§ **Available records**:
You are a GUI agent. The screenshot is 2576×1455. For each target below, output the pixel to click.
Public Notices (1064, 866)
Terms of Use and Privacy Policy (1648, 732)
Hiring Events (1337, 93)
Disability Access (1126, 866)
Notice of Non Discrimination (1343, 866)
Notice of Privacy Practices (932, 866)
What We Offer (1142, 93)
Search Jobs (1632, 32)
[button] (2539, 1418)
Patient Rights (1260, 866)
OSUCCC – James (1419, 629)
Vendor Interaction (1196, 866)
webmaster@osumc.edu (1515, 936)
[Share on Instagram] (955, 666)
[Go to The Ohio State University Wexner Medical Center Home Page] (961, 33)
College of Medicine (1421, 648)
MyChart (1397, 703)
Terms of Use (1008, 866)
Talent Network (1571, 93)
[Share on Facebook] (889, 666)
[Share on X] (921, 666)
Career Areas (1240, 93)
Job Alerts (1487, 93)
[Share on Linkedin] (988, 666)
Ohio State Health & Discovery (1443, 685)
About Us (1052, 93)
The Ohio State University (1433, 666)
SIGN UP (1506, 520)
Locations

§ **Task**: Say how many lines in the records hold "Terms", with the number as the whole reply.

§ **Result below**: 2